> **Task requirements**:
a) Answer these questions from the report on the Toyota 4Runner settlement.
(i) About how much money was the boy awarded?
(ii) How old was Graves at the time of the accident?
(iii) Where was Graves going on the day of the accident?
b) Return the passage of the report on the Toyota 4Runner settlement from "Graves was on" to "than three times.", copied word for word.
c) Write the next part of the report on the Toyota 4Runner settlement, picking up after its last sentence.

> **Source text**:
Multi-Million Dollar Settlement Due to Mississippi Wreck

Post #1 image. 3-12-2012.jpgAccording to a recent report by the Sun Herald, a Jones County, Mississippi boy has been awarded nearly $6.9 million because of an accident he had in a Toyota 4Runner. The accident caused the boy, Will Graves, to be paralyzed from the chest down. A federal jury returned a verdict on Friday, February 24, 2012, saying that the Toyota 4Runnner's design was defective. At the time of the accident, Graves was 16, so his parents sued Toyota on his behalf.

Graves was on his way to work out with friends on New Year's Eve the day of the accident. Graves has no memory of the accident, but according to experts, Graves weaved onto the shoulder of the road and then tried to over-correct which caused the SUV to tip over. The 4-Runner flipped more than three times.

(Collected data)
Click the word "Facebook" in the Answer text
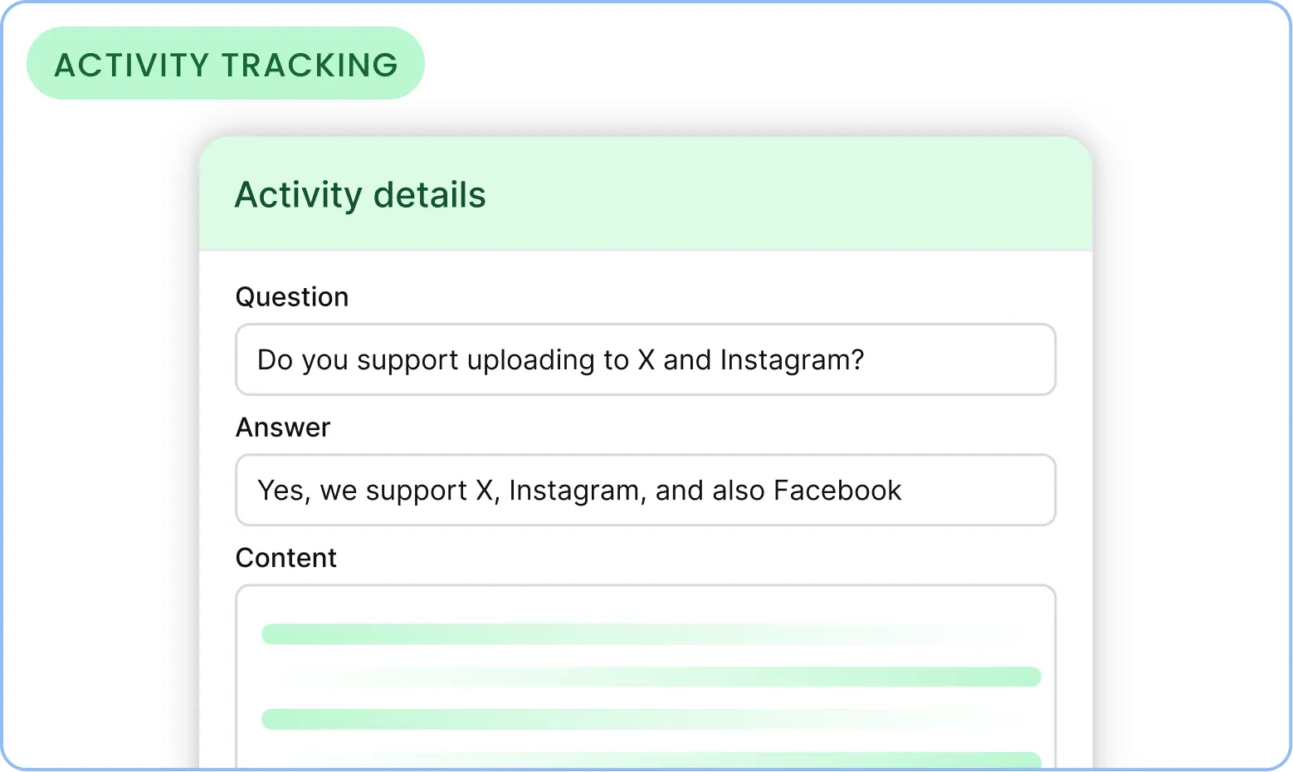 (x=837, y=490)
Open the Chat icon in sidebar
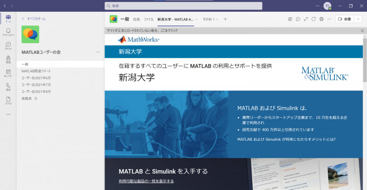The width and height of the screenshot is (367, 190). tap(8, 46)

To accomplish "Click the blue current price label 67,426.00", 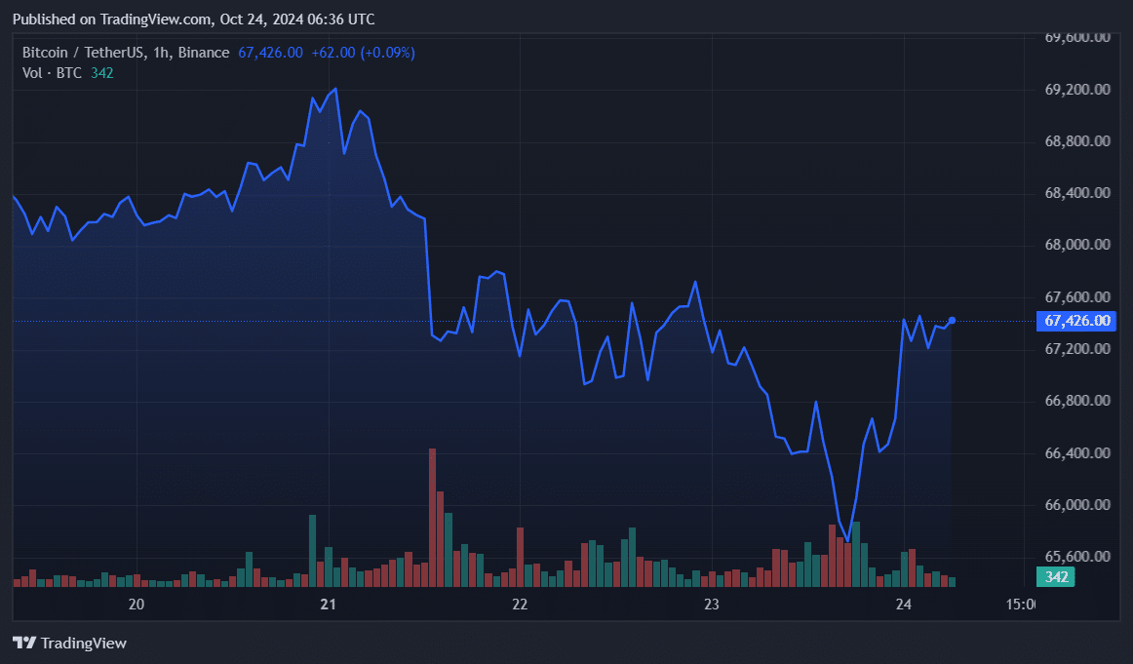I will (1075, 321).
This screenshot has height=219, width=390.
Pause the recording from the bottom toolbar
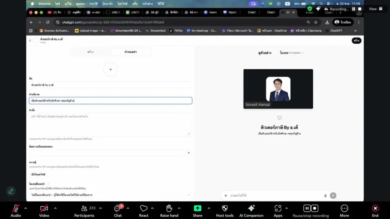click(x=307, y=208)
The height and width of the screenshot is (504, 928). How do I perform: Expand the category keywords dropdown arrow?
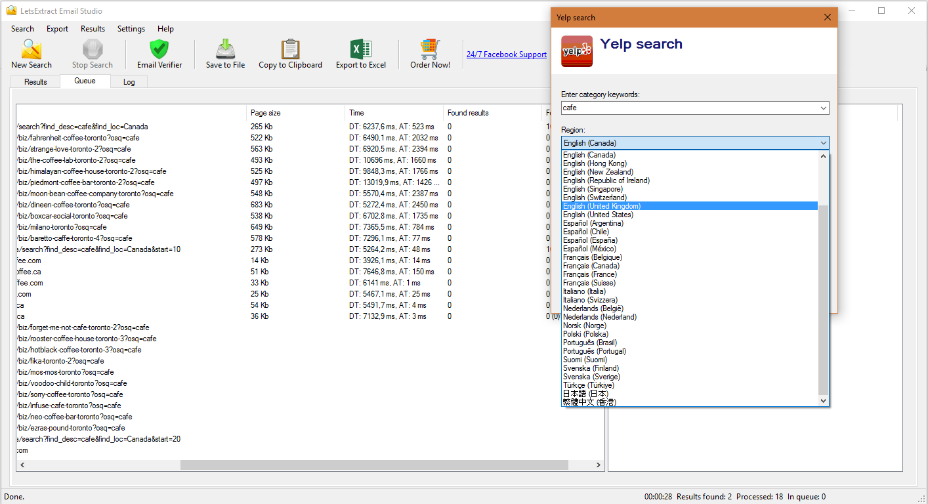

> **Answers in order**:
a)
(i) Nearly $6.9 million.
(ii) 16.
(iii) To work out with friends.

b)
Graves was on his way to work out with friends on New Year's Eve the day of the accident. Graves has no memory of the accident, but according to experts, Graves weaved onto the shoulder of the road and then tried to over-correct which caused the SUV to tip over. The 4-Runner flipped more than three times.

c)
At trial, Graves' attorney, Joe Sam Owen, was able to prove that the design of the 4Runner made it heavy on top, making it dangerously likely to flip over. He also demonstrated at trial that 4Runners made between 1990 and 1995 contained the design problem, which has led to several lawsuits. The jury award is intended to cover Graves' present and future medical expenses, in addition to the pain and suffering that he has suffered. Now, Graves needs continuous care. He is confined to a wheelchair, and he is not able to use his hands.